ここが100エーカーの森というラブアンドピースな場所じゃなかったら殴り合いになってるよ。

ラビットは再度説明を試みてどこから話せばいい?と聞きますが「綿毛の入ったところから」「どこ?」「わかんない、聞こえなかったからね」という完全敗北。泣いていい。

ちなみに霧の深い場所にティガーを置き去りにするというけっこうエグい作戦が実行されたのですがティガーでなくラビットが迷子になるし、その後なんやかんやでティガーはラビットにジャンプ禁止を言い渡されますが周囲に説得され即撤回という…ラビットが報われない。



エピローグではクリストファーロビンは学校へ行かなければならない、ということが語られます。

学校へ行くと「何もしない」ができなくなる、というクリストファーロビン。その歳で大学生のモラトリアムみたいなこと言い出すのはちょっと心配。

やるべきことやしがらみに縛られず気ままに自由でいることがきっと「何もしない」なんだろうな。
学校に行く、つまり社会に出れば「何もしない」ではいられないんだとクリストファーロビンはわかっています。

これからもこの森で「何もしない」を続けるプーに「僕のこと、忘れないで」って言うクリストファーロビンにはちょっとウルッとしますね。



もしかしたらかわいいキャラクターとしての「くまのプーさん」しか知らない人にはプーさんの言動はなかなかに衝撃かもしれない。

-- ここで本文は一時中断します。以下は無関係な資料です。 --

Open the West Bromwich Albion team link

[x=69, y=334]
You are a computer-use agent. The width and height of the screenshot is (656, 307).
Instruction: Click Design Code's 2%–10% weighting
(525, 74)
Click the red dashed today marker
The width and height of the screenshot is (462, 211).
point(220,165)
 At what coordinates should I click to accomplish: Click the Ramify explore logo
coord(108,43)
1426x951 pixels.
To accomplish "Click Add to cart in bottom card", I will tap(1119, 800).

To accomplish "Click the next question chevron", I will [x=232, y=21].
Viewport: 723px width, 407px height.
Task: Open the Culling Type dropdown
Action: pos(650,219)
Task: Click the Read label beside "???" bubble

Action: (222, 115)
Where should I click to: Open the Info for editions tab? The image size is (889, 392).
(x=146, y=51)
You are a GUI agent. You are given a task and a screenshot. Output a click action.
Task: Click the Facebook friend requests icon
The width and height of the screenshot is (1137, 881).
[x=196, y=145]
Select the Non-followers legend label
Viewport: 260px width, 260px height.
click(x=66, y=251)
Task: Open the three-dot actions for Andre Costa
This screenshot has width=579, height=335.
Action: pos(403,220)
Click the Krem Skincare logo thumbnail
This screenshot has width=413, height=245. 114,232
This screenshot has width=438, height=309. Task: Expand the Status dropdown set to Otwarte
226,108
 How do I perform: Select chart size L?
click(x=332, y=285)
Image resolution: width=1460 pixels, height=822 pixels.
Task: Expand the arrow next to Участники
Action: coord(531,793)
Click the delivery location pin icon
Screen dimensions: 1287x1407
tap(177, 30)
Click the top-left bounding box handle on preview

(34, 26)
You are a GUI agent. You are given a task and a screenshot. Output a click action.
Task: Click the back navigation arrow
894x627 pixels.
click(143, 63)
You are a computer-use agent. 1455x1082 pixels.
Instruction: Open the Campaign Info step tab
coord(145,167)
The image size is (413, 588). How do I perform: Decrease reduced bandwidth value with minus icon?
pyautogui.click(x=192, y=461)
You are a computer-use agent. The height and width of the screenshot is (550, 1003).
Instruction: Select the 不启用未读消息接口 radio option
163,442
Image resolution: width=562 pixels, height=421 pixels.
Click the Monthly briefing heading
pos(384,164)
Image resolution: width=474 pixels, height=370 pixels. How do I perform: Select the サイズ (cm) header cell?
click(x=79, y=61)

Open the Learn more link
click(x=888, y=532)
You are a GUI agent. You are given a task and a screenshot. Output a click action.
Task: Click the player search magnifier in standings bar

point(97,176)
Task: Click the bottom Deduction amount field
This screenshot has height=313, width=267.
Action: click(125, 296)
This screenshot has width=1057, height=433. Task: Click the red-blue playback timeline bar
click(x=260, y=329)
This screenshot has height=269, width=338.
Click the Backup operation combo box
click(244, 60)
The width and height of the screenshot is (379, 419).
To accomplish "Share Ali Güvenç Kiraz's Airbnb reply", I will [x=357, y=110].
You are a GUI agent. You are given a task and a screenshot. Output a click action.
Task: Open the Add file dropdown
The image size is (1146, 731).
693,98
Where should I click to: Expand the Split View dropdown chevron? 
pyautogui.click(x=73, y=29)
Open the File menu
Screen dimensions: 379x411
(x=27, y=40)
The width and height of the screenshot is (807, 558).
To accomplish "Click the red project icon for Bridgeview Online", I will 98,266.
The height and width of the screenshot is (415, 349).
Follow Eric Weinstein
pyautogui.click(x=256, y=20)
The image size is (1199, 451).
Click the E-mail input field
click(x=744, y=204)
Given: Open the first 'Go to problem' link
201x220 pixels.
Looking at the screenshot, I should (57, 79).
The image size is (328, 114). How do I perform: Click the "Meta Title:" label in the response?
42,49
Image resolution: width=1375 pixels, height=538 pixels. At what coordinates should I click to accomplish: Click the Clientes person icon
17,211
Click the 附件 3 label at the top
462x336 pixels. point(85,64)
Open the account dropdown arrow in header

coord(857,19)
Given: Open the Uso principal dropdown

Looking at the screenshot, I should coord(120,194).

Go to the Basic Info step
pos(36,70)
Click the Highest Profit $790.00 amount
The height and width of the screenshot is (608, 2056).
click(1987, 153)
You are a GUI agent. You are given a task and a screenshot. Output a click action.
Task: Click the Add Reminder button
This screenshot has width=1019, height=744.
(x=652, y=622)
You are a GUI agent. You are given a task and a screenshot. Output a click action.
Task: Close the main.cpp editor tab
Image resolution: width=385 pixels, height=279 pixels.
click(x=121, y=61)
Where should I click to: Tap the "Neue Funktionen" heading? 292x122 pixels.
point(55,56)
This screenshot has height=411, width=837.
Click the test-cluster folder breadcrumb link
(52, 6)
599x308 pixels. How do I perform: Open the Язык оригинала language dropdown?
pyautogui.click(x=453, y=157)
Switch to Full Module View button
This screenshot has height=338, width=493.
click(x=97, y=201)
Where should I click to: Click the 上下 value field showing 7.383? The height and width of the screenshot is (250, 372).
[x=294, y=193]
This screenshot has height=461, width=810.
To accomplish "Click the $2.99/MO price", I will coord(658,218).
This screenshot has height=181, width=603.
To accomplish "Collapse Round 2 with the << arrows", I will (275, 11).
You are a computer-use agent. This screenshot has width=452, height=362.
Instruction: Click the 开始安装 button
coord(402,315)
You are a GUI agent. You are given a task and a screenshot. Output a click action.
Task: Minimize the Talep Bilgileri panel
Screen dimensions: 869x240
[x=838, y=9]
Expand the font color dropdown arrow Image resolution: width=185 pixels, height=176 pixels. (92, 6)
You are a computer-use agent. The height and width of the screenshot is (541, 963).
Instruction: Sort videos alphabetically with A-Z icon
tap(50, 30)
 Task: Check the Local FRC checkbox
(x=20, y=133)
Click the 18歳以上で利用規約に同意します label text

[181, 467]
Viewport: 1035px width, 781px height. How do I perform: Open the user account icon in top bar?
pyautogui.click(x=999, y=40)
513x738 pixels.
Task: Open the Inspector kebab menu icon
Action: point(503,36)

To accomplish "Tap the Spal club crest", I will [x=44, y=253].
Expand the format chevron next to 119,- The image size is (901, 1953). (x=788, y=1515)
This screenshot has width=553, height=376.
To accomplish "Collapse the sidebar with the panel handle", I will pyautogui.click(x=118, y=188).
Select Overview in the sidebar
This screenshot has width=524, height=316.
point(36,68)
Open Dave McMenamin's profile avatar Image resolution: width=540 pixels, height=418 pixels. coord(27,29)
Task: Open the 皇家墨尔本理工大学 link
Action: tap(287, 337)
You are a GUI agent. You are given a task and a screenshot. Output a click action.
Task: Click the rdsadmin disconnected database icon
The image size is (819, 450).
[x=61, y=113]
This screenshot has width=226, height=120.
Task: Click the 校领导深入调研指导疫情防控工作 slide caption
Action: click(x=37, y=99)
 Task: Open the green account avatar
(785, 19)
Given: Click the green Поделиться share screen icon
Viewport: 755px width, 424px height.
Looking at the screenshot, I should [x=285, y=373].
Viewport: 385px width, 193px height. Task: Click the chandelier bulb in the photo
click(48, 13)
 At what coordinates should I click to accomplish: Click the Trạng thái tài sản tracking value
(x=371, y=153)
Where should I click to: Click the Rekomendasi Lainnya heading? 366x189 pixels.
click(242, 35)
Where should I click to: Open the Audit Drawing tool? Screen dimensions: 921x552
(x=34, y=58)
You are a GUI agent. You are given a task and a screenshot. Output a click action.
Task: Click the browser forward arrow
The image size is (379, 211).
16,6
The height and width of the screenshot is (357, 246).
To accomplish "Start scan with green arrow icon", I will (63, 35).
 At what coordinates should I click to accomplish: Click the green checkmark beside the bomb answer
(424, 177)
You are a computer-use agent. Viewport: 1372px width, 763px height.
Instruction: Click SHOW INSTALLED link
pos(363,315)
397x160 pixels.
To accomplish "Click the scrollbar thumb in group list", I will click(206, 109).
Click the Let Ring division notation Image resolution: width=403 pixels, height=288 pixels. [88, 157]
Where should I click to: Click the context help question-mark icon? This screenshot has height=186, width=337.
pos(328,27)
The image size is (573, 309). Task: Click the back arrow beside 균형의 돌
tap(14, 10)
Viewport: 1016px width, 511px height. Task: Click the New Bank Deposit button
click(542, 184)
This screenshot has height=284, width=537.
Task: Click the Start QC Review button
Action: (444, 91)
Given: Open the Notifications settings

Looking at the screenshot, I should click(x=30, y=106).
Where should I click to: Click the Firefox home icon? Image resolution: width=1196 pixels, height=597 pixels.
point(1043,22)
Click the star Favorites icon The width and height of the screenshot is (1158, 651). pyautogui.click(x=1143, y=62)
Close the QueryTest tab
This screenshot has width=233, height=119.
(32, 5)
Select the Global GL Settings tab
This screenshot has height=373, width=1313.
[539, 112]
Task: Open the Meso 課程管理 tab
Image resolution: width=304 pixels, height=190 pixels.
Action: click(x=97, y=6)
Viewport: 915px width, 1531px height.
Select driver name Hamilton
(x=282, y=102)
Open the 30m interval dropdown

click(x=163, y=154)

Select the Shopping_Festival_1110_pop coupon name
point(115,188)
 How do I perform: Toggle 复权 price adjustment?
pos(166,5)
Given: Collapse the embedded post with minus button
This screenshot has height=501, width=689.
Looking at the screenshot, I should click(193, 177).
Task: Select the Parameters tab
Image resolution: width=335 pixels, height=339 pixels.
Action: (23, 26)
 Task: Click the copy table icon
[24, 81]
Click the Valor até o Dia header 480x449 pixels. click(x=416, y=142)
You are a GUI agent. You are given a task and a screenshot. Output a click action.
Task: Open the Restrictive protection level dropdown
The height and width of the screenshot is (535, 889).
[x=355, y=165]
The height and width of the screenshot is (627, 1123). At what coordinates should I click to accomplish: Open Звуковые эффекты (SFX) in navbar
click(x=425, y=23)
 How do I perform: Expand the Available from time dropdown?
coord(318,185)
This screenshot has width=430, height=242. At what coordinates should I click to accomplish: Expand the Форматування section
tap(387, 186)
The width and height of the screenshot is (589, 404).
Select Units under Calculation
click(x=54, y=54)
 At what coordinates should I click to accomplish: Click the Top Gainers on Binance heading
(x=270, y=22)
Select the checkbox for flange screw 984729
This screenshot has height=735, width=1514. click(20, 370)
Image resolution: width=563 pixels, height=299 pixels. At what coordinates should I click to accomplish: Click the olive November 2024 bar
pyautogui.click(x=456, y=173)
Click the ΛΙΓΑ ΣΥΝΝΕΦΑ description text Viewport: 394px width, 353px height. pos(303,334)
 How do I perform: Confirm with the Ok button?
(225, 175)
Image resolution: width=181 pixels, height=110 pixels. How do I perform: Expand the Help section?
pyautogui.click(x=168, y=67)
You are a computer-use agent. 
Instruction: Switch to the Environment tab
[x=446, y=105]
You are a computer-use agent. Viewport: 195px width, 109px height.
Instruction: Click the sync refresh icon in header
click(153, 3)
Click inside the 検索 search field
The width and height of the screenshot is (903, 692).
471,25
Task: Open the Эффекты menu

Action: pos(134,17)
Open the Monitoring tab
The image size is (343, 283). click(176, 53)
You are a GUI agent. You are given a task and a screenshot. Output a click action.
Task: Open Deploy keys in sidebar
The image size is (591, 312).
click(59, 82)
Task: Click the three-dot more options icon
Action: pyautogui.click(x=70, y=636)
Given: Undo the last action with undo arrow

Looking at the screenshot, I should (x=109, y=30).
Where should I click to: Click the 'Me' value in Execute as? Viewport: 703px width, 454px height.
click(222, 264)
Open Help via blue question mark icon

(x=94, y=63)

でもあの世界には悪意がない。ケンカしてもすぐに仲直りするし、疑ったり疑われたりもない。
オウルの長話を正面からけむたがる人はいないし、イーヨーの卑屈な性格も否定されません。

時間がゆっくり流れていく、とても優しい世界です。だから現実ではイラッとするようなことでもなんだか笑えてしまうのかも。

難しいことは考えず、ただぼんやりゆっくりしたいときにはぜひプーさんを。

個人的にはゴーファが穴に落ちて「ア"ア"ーッ」ってなる天丼ギャグが地味に好きです。